Background: The virus SARS-CoV-2 has spread rapidly throughout the world. Seniors are at high risk of severe COVID-19 when infected. Bacille Calmette-Guérin (BCG) is a vaccine against tuberculosis, with protective non-specific effects against other infections; significant reductions in morbidity and mortality have been reported, and a plausible immunological mechanism has been identified: "trained innate immunity". The investigators hypothesize that BCG vaccination can reduce the risk of COVID-19 and other infections among senior citizens during the COVID-19 pandemic.

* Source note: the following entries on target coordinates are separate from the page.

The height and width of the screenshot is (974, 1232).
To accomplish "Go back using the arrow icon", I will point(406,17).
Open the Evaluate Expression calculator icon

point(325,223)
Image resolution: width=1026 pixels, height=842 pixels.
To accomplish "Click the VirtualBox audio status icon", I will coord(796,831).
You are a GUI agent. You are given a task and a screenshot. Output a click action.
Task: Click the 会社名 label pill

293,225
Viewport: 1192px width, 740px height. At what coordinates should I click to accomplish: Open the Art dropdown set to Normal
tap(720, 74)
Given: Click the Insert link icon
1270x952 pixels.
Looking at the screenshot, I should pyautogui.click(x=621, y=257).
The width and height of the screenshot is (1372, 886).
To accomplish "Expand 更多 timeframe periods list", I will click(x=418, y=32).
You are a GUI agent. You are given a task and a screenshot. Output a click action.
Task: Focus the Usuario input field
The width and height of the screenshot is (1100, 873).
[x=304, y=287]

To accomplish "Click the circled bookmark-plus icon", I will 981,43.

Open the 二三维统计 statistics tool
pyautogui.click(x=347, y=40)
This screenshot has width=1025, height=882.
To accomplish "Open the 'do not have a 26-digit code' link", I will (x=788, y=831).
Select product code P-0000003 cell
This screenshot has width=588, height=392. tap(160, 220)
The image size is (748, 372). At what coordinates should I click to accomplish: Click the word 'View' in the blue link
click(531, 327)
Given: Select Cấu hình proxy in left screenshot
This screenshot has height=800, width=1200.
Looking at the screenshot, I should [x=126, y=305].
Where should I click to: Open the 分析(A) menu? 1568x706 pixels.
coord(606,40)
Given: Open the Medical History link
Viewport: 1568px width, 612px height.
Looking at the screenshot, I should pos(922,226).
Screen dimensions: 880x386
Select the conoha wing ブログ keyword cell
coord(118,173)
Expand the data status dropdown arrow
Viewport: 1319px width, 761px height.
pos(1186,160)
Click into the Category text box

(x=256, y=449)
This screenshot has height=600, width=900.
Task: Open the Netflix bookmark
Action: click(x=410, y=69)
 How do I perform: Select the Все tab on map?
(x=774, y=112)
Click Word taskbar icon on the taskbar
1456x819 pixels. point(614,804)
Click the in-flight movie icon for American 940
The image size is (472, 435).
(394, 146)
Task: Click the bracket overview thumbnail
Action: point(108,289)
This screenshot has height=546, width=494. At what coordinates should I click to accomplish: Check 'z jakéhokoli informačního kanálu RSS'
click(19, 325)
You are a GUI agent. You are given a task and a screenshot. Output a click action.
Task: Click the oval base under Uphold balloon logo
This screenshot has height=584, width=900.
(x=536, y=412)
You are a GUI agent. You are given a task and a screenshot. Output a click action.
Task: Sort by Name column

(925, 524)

Objectives: Primary objective: To reduce senior citizens' risk of acute infection during the COVID-19 pandemic. Secondary objectives: To reduce senior citizens' risk of SARS-CoV-2 infection during the COVID-19 pandemic. To reduce senior citizens' risk of self-reported respiratory illness during the COVID-19 pandemic. Study design: A placebo-controlled randomized trial. Study population: 1900 seniors 65 years of age or above. Intervention: Participants will be randomized 1:1 to intradermal administration of a standard dose of BCG vaccine or placebo (saline). Outcomes: Primary outcome: "Acute infection" identified either by a doctor, antibiotics use, hospitalization, or death due to infection. Secondary outcomes: Verified SARS-CoV-2 infection and self-reported respiratory illness. With an expected incidence of "acute infection" of 20%, the trial can show a 25% risk reduction in the the intervention group versus the placebo group by including a total of 1900 individuals, 950 individuals in each group. Risk for participants and impact: Based on previous experience and randomized controlled trials in adult and elderly individuals, the risks of BCG vaccination are considered low. If BCG can reduce the risk of acute infection in seniors by 25% it has tremendous public health importance, both during the COVID-19 pandemic and overall.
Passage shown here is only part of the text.